> **WHAT IS ASKED**
Retype the items from the line with "Task: Maximize the" up to and including the line with "point(921,620)", keeping every character as it is.

> **MATERIALS PROVIDED**
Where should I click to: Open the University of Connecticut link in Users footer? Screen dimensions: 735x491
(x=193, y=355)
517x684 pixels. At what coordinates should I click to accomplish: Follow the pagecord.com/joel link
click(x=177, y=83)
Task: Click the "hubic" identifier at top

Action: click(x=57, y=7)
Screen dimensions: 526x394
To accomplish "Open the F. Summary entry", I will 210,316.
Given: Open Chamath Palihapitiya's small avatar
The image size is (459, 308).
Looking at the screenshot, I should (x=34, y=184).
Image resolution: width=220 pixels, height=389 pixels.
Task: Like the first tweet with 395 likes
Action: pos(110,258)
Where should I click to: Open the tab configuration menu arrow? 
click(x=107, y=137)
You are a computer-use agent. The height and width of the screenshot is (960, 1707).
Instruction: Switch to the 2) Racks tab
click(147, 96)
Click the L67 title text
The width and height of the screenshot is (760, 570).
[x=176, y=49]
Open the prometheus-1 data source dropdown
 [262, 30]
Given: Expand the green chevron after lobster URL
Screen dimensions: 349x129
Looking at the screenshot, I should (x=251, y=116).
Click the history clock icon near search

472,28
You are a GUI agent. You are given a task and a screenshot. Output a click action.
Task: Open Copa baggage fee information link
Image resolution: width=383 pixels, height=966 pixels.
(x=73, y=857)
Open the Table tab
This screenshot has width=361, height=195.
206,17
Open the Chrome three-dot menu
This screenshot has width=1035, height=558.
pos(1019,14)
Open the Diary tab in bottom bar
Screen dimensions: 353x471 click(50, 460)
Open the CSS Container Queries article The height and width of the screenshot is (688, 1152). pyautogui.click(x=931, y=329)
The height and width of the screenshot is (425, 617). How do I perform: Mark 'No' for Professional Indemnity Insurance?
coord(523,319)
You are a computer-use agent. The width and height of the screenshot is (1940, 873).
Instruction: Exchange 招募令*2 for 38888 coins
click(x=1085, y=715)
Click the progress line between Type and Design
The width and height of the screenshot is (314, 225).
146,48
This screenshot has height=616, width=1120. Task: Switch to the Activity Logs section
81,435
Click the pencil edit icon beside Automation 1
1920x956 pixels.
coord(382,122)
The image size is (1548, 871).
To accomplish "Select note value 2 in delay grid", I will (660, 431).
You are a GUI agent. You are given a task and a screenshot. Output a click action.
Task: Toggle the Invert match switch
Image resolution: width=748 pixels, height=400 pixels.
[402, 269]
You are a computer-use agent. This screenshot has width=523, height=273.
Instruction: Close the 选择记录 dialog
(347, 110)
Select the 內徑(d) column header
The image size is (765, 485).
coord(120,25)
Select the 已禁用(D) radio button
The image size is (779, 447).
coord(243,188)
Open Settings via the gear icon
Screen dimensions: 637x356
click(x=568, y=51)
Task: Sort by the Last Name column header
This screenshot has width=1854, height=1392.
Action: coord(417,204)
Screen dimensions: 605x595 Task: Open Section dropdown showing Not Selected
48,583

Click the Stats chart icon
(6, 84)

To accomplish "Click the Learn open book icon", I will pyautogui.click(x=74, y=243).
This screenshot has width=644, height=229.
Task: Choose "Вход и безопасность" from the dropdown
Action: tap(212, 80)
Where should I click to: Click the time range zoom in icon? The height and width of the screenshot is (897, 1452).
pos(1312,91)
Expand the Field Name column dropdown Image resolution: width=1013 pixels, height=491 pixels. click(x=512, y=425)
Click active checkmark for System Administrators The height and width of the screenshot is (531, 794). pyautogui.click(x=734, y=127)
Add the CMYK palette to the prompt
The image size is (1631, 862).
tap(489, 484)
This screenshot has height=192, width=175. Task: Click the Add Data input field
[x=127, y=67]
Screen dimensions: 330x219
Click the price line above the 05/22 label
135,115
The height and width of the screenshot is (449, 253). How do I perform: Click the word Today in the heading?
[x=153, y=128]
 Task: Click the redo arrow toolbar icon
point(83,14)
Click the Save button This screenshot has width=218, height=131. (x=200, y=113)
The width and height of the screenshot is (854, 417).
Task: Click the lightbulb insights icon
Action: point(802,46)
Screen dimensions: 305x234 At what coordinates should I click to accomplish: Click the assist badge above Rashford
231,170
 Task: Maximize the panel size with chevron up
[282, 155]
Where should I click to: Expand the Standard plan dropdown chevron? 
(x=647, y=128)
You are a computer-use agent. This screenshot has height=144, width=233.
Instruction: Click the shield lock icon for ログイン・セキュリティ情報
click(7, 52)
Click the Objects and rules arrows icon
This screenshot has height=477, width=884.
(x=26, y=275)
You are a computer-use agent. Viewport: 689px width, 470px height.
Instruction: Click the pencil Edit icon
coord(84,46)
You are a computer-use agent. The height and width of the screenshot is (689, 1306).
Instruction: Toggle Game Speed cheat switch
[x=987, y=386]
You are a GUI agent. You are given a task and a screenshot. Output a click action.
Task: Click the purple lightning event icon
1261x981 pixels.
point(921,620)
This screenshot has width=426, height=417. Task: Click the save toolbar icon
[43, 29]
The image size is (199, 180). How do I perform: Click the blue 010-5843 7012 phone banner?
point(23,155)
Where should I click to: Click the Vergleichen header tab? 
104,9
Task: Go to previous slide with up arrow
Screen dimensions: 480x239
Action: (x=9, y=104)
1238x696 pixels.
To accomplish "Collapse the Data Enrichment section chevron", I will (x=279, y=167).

> **THE RESULT**
 Task: Maximize the panel size with chevron up
[282, 155]
Where should I click to: Expand the Standard plan dropdown chevron? 
(x=647, y=128)
You are a computer-use agent. This screenshot has height=144, width=233.
Instruction: Click the shield lock icon for ログイン・セキュリティ情報
click(7, 52)
Click the Objects and rules arrows icon
This screenshot has height=477, width=884.
(x=26, y=275)
You are a computer-use agent. Viewport: 689px width, 470px height.
Instruction: Click the pencil Edit icon
coord(84,46)
You are a computer-use agent. The height and width of the screenshot is (689, 1306).
Instruction: Toggle Game Speed cheat switch
[x=987, y=386]
You are a GUI agent. You are given a task and a screenshot. Output a click action.
Task: Click the purple lightning event icon
1261x981 pixels.
point(921,620)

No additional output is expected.